I’ve started to write Beyond Grade Expectations (I’m trying to give our kids a better understanding in science even if it means not scoring full marks) and I’ve been reading my son’s science text books. One of the first lessons kids learn in science, is to distinguish between living and non-living things.

What are some of the characteristics of living things that distinguish them from non-living things? The books go into great detail about how living things can move, respond to external stimulus, grow, reproduce etc.
This is obviously wrong. Crystals are non-living things. They grow. A robotic vacuum cleaner can respond to walls and steps. Unmanned landers on Mars are so sophisticated that they can follow instructions from Earth and carry out a mission. How do we distinguish them from living things?
Be simple but be accurate. Are you really what you eat? Chickens feed on cereal. When you eat chicken meat, are you eating cereal? Obviously not. A P3 student can easily understand that the chicken is able to process the food it has eaten and convert it into its own cells and tissues. Likewise, when you eat chicken, beef or fish, your body is able to convert these food substances into your own body parts.

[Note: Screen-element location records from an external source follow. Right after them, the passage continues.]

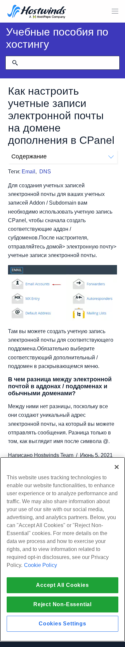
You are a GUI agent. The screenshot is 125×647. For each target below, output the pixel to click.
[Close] (116, 467)
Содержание (29, 156)
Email (28, 171)
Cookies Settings (62, 623)
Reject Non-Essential (62, 604)
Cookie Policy (40, 565)
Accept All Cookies (62, 585)
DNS (45, 171)
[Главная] (37, 12)
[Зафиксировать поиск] (15, 62)
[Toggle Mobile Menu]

Following the same principle, though in a very different way, plants convert simple substances in the air and the soil into its own body parts. Mangoes, rambutans, rubber all come from simple substances in the air and soil.
All living things (without exception) are able to process substances they consume and convert them into their own body parts. A copper sulphate crystal can only “grow” in copper suphate solution. It is obviously not the same kind of growth that even our kids can see in plants and animals.
From here, we can lead the inquiring child’s mind into systems in the body.
When we explain just one of the distinguishing characteristics of living things this way, it’s far clearer and more thought-provoking than giving a long list of characteristics which do not touch on biological principles at all. Just a few opening thoughts for my next book.